Thursday, October 14, 2010

5-Minute Book Review: 61 Nails by Mike Shevdon

It's been a busy week, so between spinning in the hotel gym and showering for work, here's this week's lunch-break reading.

61 Nails, by Mike Shevdon is an urban fantasy book set in London, written from the first person perspective of Niall Petersen, a 42-year-old divorcee and successful corporate drone. The action kicks right off when he has a heart attack on his way to work, only to be revived by a mysterious woman, who then explains to him that his life has just gotten very, very weird. Niall learns he's carrying a touch of Feyre (aka Fey, Fairy, whatever) blood, which was awakened by his near-death, and is now attracting all the wrong sort of attention.

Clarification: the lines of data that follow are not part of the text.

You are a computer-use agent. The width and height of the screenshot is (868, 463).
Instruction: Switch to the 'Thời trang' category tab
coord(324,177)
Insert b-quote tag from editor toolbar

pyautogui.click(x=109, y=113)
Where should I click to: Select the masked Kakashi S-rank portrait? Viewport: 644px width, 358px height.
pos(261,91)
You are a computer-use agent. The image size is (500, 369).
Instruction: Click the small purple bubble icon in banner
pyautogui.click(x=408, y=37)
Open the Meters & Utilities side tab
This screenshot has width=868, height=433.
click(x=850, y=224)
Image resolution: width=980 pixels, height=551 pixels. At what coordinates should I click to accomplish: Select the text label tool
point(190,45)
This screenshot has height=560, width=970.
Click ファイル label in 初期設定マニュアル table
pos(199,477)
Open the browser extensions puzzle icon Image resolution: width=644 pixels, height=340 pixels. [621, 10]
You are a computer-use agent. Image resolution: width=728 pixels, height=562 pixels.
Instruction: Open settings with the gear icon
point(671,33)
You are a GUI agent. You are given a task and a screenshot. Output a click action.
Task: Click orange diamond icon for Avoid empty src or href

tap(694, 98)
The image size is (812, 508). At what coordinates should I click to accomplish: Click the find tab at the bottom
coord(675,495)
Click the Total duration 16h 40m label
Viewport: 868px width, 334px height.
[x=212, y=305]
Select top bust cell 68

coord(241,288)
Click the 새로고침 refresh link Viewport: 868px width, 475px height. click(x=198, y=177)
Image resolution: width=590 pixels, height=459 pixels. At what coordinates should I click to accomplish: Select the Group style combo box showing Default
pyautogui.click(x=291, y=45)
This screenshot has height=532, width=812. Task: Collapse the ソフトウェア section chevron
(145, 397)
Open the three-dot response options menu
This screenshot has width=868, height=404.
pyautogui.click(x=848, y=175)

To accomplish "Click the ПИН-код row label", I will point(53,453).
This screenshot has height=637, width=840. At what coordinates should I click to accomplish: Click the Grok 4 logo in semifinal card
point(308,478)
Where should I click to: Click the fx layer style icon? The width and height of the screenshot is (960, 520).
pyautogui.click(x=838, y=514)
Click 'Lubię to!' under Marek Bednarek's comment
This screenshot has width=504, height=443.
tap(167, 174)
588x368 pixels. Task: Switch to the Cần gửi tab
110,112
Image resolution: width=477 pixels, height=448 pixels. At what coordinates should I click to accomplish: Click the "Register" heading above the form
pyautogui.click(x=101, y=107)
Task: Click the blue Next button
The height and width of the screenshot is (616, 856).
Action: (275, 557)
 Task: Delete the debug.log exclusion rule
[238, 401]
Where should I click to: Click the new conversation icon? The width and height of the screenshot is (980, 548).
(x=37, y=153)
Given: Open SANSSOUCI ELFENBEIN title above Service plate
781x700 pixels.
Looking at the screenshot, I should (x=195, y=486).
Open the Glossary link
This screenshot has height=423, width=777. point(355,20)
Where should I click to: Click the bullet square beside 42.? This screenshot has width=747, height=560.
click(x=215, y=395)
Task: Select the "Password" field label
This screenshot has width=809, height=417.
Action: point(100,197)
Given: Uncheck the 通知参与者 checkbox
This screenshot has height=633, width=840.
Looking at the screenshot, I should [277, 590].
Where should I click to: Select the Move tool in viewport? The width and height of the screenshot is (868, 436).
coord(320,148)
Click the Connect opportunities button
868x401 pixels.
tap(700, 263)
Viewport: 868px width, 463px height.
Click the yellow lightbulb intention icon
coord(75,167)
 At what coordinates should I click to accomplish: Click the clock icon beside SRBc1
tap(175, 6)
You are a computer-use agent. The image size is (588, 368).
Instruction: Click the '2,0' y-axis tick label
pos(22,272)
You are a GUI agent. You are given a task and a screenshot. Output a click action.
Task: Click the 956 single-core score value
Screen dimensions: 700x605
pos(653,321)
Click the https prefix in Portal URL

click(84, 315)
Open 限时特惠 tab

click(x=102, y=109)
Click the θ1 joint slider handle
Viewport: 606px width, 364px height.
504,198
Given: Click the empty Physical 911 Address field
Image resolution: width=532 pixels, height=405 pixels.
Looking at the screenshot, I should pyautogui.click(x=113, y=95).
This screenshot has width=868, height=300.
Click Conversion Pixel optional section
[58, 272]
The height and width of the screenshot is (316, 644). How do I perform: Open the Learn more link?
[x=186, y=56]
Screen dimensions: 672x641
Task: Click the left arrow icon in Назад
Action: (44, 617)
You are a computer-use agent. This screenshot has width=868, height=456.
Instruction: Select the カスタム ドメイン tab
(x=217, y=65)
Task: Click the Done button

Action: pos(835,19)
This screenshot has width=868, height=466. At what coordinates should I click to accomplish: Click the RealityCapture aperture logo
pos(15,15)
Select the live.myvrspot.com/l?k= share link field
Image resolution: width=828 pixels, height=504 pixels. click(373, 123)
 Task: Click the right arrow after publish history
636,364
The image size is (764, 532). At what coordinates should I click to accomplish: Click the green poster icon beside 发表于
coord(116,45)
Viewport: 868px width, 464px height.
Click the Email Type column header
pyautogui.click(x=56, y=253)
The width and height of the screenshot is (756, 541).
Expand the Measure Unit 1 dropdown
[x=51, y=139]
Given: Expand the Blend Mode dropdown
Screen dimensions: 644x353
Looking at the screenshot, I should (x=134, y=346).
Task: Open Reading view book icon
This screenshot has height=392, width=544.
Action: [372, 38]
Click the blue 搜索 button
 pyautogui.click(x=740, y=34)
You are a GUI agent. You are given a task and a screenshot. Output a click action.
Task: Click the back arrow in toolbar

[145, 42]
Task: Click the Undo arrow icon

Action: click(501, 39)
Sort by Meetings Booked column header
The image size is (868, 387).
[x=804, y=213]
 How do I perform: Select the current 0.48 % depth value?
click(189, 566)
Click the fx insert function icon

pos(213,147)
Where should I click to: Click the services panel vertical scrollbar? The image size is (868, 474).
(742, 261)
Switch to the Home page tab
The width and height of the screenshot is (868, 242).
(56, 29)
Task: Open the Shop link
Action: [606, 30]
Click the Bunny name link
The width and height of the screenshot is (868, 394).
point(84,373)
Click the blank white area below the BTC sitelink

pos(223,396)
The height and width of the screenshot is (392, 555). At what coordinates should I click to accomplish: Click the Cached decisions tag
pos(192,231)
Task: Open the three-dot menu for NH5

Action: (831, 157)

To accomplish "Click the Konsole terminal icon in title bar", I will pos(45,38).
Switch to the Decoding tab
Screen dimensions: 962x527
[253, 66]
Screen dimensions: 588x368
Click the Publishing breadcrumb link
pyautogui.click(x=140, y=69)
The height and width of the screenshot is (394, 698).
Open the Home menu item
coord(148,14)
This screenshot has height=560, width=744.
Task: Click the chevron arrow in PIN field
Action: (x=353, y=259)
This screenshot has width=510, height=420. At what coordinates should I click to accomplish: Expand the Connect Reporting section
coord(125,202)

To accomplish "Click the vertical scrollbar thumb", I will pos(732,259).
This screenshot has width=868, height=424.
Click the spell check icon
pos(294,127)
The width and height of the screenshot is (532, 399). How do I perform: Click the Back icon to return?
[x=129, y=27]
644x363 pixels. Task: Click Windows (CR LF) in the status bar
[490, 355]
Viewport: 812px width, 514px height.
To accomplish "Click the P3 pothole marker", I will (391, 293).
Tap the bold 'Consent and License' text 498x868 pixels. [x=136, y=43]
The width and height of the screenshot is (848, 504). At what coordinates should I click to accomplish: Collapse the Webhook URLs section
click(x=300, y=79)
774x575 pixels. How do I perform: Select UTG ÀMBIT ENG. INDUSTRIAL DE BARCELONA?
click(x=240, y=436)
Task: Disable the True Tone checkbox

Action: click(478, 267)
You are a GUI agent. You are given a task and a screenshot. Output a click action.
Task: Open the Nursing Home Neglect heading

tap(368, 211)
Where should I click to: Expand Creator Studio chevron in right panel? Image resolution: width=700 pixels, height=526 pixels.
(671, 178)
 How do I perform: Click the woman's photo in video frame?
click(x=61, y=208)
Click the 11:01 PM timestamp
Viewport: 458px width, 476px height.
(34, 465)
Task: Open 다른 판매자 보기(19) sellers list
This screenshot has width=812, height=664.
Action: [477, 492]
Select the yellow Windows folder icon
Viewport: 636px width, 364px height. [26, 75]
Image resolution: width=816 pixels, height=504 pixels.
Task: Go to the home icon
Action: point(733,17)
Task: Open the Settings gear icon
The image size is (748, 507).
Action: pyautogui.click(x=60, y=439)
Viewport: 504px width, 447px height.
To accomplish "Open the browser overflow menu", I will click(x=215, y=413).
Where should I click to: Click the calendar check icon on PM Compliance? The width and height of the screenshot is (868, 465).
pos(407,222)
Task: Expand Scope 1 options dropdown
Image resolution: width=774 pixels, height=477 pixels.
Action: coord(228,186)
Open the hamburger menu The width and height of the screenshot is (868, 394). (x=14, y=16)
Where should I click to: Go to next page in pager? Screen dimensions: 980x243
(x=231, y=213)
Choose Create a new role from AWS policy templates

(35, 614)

The newly reborn Niall must quickly master his newfound powers and race against time to save the world from Generic Bad Stuff.

What follows is a solidly written adventure with the prerequisite creepy goth-fairy bad guys, magical helpers and dramatic dialogue. At worst, it tends to slip into genre cliches, and ends up looking, in a few spots, like a clone of the Dresden Files or Neverwhere, but generally it's a fun read with a few clever twists.

Of course, Shevdon quickly falls into the "must save the world" plot trap, which is probably meant to add some urgency to the book, but ends up making it seem a bit more generic than it should be. I think he would have done better to focus on the more unique dynamic offered by the fact that his protagonist is a forty-something guy with an ex-wife, a kid and support payments to make, rather than a more typical younger hero. A grown man protecting his family (and ex-family, that's always a complex dynamic which was only touched on in the book) creates drama enough and would probably bring the tension home better.

But, minor quibbles aside, the book is well worth a read, and hopefully signals the start of a promising career for Mr. Shevdon.

(disclosure: I got an electronic copy of this free through a promotion from my e-reader manufacturer, but it's worth the price of admission if you can find it in paperback).